Do you remember cutting paper snowflakes in school? Artist Rogan Brown has elevated that simple seasonal art form and taken it to science class.
These large-scale paper sculptures may evoke snow, but actually trade on the forms of bacteria and other organisms. The patterns may feel familiar, but also a bit alien. You're not looking at a replica of a microbe, but an interpretation of one. And that distinction, Brown says, is important.
"Both art and science seek to represent truth but in different ways," the 49-year-old artist, who lives in France, tells Shots. "It's the difference between understanding a landscape by looking at a detailed relief map and understanding it by looking at a painting by Cezanne or Van Gogh."
Brown wants to you to feel something looking at these sculptures.
Last year, he met with a group of microbiologists to plan an exhibition on the human microbiome. He became fascinated by the hidden world of microbes and the strange shapes of pathogens. He was particularly interested in humans' fear of the invisible microbiological world. That meeting led him to spend four months creating Outbreak entirely by hand .
He starts each construction by sketching detailed designs and then mocking them up in larger pen and ink drawings. Then he begins to think in 3-D. Each structure is composed of layers of paper, which are stacked using foam board spacers. This floating effect allows him to build a complex colony of organisms that appear to grow beyond the confines of their housing.

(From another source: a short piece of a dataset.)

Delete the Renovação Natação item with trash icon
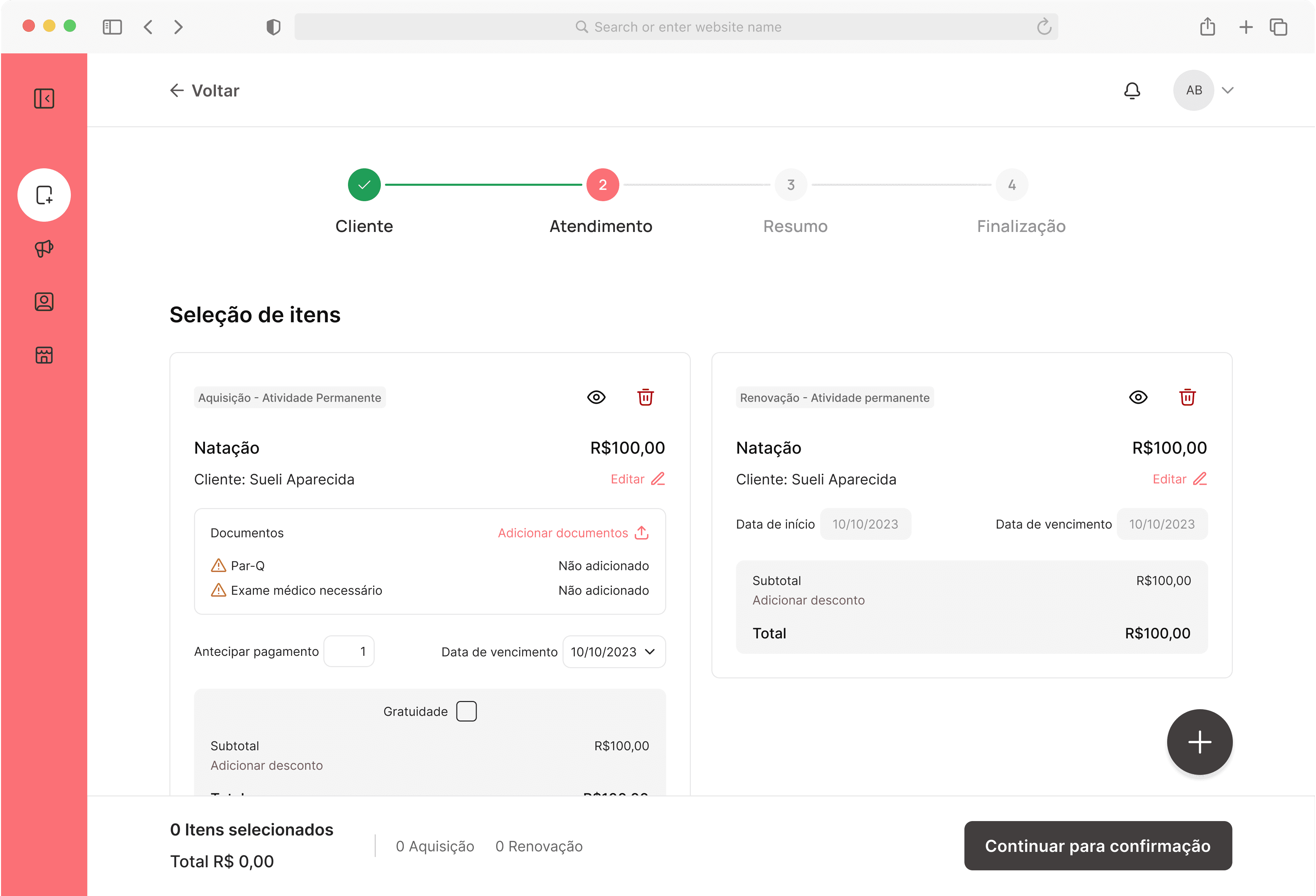click(x=1187, y=397)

In Cut Microbe, that growth is chaotic. The whip-like appendages of the creature branch outward in an invasive way. Those legs, Brown writes on his website, were inspired by the flagella of Salmonella and E. coli, tiny appendages that help the bacteria move.
In Magic Circle, the architecture is more constructive, ordered — there are colonies of intricately shaped forms that evoke the collaborative, constructive network of a coral reef. It also evokes microbes and diatoms.
Some of Brown's work is sliced meticulously by hand using a scalpel. Others, like the one above, are also cut using a laser. The end result is a fragile paper sculpture that borrows from what we can see as well as the artistic imagination.
"We live in a world dominated by science," Brown says. "Art needs to work hard to keep up or use the language and imagery of science for its own ends."